Soil bacterial communities contribute to soil ecosystem processes by regulating the decomposition of organic matter and mineralisation of soil nutrients, amongst others. Such functions of soil microorganisms are vital for soil ecosystem functioning and health. The present study investigated the soil bacterial community structure and functions in post-coal mining reclamation and unmined reference areas across three coal mining sites. Furthermore, a differential abundance testing was performed to identify species and predicted functions which are discriminatory between these two areas towards identifying potential bioindicator species or functions for monitoring soil ecosystem health in mining-disturbed soil environments.

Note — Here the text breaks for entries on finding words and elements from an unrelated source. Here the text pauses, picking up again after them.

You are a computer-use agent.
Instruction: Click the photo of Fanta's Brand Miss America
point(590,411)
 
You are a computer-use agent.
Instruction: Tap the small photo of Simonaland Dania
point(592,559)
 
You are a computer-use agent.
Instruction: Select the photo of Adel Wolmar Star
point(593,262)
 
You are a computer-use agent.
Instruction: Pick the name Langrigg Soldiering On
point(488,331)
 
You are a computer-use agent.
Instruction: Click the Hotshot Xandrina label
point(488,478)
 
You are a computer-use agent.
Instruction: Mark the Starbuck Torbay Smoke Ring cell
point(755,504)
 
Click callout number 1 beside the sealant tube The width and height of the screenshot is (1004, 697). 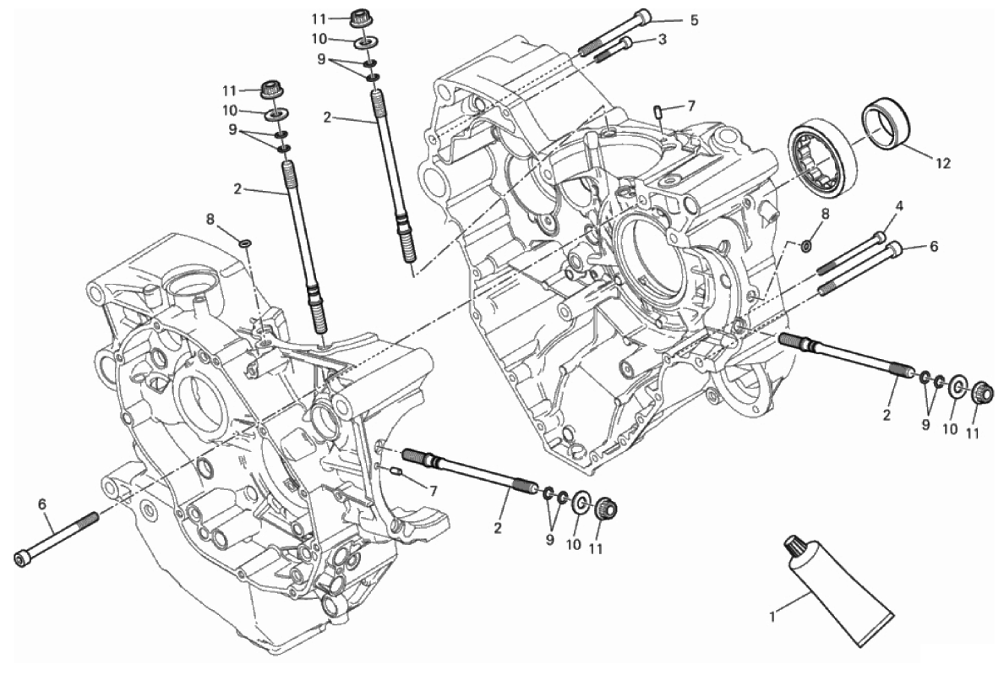[772, 618]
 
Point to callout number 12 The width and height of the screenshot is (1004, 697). [942, 163]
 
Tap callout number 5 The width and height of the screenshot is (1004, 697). [694, 20]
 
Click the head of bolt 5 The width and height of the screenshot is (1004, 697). [642, 16]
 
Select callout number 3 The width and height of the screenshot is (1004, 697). [662, 39]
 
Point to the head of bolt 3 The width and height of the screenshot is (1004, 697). [625, 41]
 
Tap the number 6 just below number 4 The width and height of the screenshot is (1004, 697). [933, 248]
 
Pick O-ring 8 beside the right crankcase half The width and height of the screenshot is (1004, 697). [805, 246]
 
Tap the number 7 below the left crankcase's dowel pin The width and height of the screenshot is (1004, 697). [433, 491]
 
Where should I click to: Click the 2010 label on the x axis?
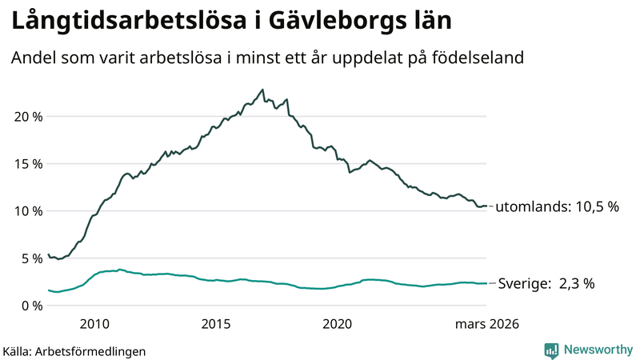coord(94,324)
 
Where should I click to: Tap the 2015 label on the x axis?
coord(216,324)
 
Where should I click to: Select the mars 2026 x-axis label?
coord(486,324)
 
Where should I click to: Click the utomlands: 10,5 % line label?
coord(558,206)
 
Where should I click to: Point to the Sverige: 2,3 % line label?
coord(546,283)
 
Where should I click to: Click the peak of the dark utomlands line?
coord(262,90)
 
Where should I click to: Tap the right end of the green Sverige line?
coord(486,283)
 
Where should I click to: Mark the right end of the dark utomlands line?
coord(486,206)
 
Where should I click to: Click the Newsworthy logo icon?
coord(551,350)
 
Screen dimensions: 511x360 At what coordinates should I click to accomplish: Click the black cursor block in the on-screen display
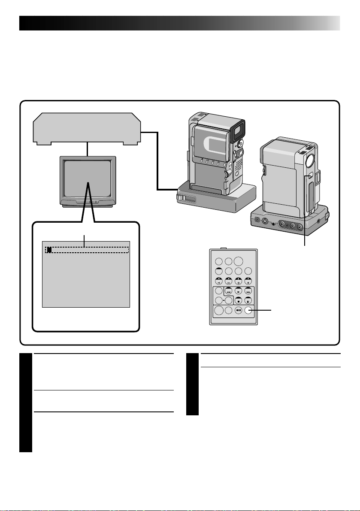49,249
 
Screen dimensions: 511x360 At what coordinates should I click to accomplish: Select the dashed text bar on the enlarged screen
88,249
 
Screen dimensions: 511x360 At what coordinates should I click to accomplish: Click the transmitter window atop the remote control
224,248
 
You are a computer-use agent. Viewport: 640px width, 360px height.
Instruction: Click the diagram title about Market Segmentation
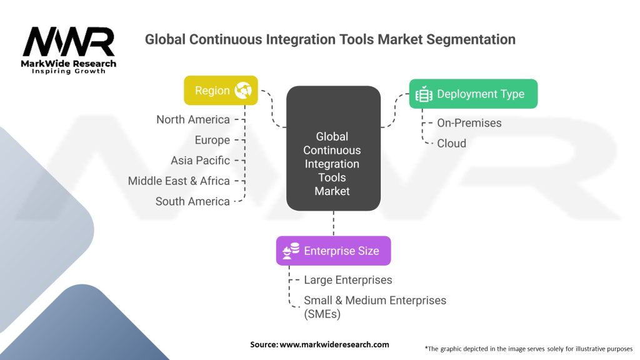pos(330,39)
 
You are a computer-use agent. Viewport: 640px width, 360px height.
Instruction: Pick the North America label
pos(193,119)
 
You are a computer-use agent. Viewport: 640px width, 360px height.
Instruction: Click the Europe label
pos(212,140)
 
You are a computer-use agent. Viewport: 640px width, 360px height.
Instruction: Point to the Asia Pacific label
pos(200,161)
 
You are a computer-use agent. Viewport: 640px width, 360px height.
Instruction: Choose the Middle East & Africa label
pos(179,181)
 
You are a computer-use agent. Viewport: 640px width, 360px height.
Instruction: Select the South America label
pos(192,201)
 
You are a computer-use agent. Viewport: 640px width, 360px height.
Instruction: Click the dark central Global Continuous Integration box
pos(332,149)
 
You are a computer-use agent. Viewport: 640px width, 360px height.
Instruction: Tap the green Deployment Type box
pos(472,94)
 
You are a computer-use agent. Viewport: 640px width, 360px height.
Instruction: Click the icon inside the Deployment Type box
pos(424,94)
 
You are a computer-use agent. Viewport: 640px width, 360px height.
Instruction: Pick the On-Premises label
pos(469,123)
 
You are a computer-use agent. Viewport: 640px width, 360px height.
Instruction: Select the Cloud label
pos(451,143)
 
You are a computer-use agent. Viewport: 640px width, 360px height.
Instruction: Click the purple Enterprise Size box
pos(333,251)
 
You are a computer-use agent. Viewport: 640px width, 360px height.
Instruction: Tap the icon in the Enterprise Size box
pos(291,251)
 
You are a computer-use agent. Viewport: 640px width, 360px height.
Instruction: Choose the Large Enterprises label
pos(348,280)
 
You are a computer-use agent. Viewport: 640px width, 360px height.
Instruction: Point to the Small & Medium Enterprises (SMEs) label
pos(375,307)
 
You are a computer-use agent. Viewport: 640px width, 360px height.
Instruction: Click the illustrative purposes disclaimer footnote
pos(528,348)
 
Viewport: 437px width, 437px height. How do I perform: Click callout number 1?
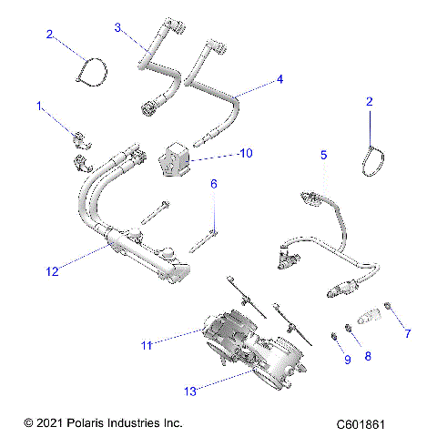(39, 107)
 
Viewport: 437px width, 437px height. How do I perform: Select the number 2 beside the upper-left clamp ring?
(51, 35)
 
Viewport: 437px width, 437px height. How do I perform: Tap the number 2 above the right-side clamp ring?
(369, 103)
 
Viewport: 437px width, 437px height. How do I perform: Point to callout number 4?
(279, 79)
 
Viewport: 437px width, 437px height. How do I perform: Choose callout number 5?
(322, 155)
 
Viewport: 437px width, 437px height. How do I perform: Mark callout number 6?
(213, 184)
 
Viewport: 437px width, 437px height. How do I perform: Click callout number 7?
(407, 333)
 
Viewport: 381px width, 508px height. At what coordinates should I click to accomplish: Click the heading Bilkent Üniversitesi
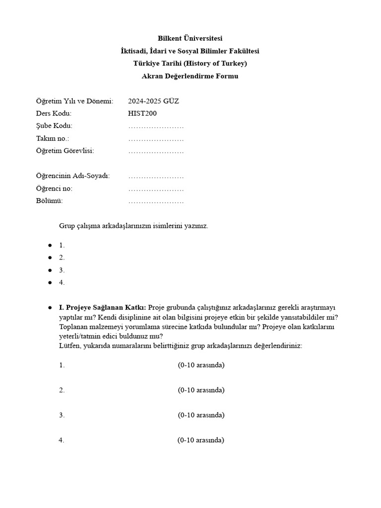pos(190,38)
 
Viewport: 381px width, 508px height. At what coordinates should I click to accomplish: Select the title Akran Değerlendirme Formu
pos(190,76)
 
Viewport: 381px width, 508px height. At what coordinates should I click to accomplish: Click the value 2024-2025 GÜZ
pos(153,101)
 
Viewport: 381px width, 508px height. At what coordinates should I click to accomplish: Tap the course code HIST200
pos(142,114)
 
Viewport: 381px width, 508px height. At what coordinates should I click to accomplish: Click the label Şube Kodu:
pos(54,126)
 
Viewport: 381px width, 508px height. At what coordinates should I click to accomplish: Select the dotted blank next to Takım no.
pos(156,138)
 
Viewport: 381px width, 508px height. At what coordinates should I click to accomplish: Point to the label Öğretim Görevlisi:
pos(65,151)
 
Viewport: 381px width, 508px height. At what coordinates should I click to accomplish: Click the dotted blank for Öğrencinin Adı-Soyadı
pos(156,176)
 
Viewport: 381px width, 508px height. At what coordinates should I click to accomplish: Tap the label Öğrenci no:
pos(54,189)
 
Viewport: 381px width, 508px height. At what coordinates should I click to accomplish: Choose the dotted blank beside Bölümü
pos(156,201)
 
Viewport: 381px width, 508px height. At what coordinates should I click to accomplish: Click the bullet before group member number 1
pos(50,245)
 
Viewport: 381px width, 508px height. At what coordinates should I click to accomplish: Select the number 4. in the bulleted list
pos(62,283)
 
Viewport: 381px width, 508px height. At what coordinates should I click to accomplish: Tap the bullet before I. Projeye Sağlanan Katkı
pos(50,308)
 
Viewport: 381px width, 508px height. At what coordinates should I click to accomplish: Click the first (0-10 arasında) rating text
pos(201,365)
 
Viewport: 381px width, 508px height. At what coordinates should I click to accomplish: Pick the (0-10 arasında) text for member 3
pos(201,415)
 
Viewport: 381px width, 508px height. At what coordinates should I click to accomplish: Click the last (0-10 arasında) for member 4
pos(200,440)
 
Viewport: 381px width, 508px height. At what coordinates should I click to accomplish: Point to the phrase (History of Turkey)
pos(216,64)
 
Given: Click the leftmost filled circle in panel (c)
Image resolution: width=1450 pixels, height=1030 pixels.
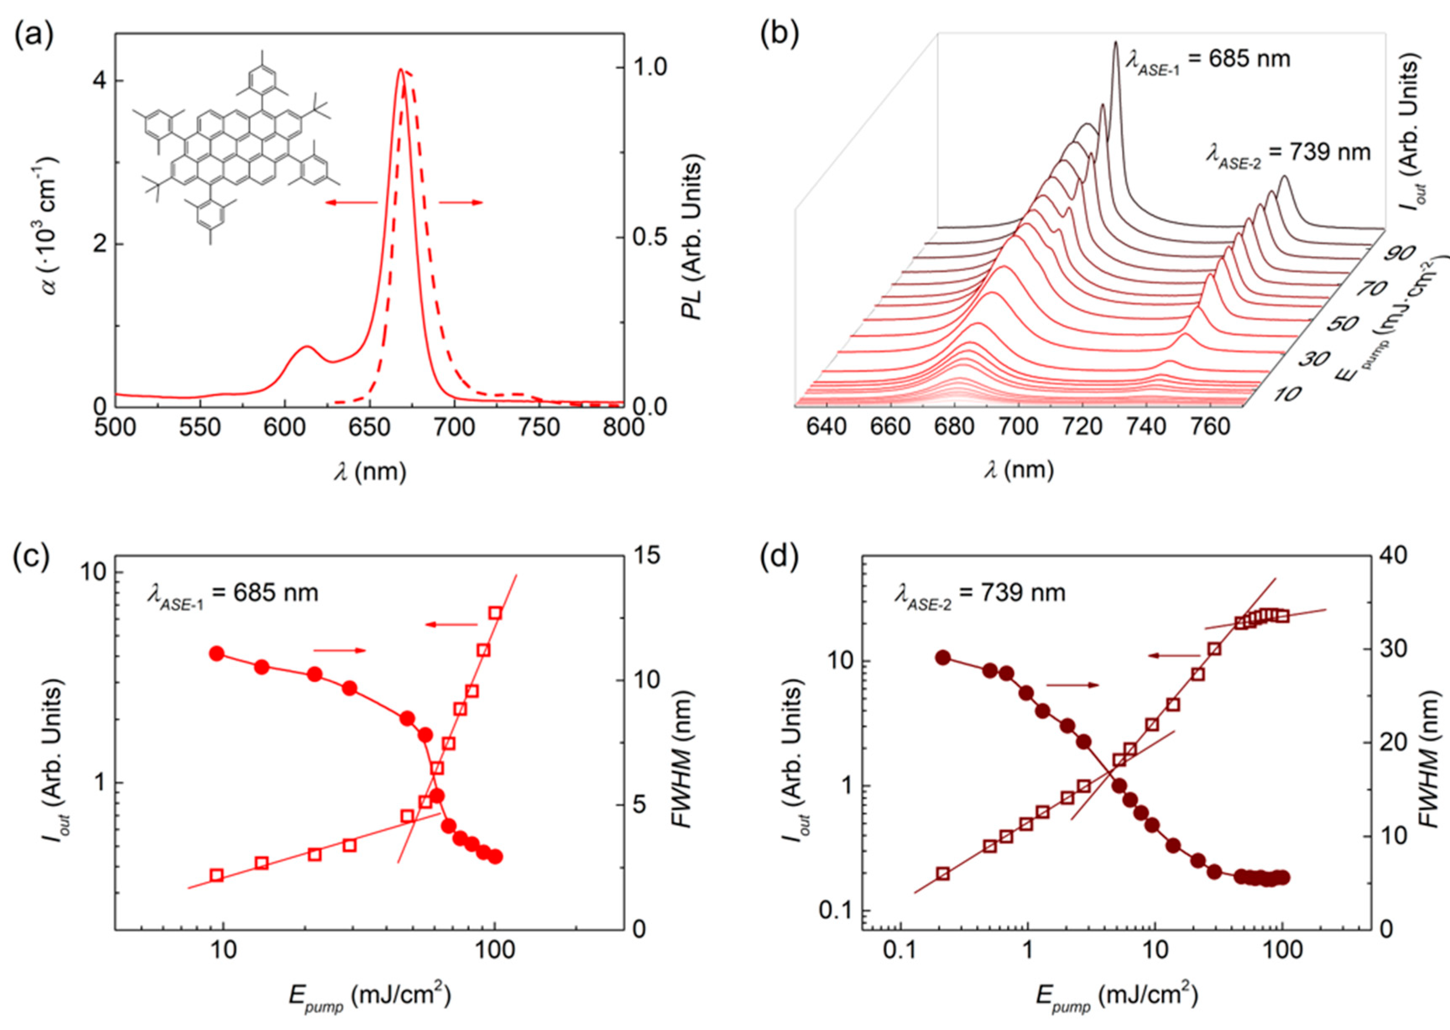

The textural classification of reference soils differed from reclamation soils at all sites. The lower silt fraction and organic matter content of reclamation soils suggest that reclamation soils were less fertile compared to the reference sites. This is because the silt and organic matter content of the soil are vital to nutrient retention and availability as well as for improved soil aeration and structure26. Furthermore, the higher clay content of reclamation soils may predispose high compaction, poor aeration and poor penetration of plant roots. Reclamation soils generally had higher bulk density compared to unmined soils (Table 1). These observations of higher bulk density in disturbed soils can be attributed to compaction from the use of heavy machinery during the replacement of soils in mined-out areas, and the higher fraction of clayey fractions in reclamation soils and they are similar to observations made in earlier studies on stockpiles and reclamation areas3,6,27. Although differences in pH were not significant between soil histories, pH values in most soils were sub-optimal (acidic) for most crops28. The low pH (acidity) values are likely due to the leaching of basic ions or oxidation of soil sulphide compounds6,29. The observation of no significant differences in most chemical properties (e.g. pH, EC, CEC, OM) (Table 1) between reclamation sites and references sites are similar to the earlier observations by Paterson et al.6, Claassens et al.21 and Claassens et al.19, who observed no major differences in selected chemical properties between post-coal mining reclamation sites and unmined adjacent reference soils in South Africa. These observations can be attributed to the fact that the reference soils are not being utilised, and hence are not replenished with nutrients and organic matter. From a land-use perspective, soils in both reclamation and reference soils will require liming and fertilisation prior to use in agriculture or pasture26,28.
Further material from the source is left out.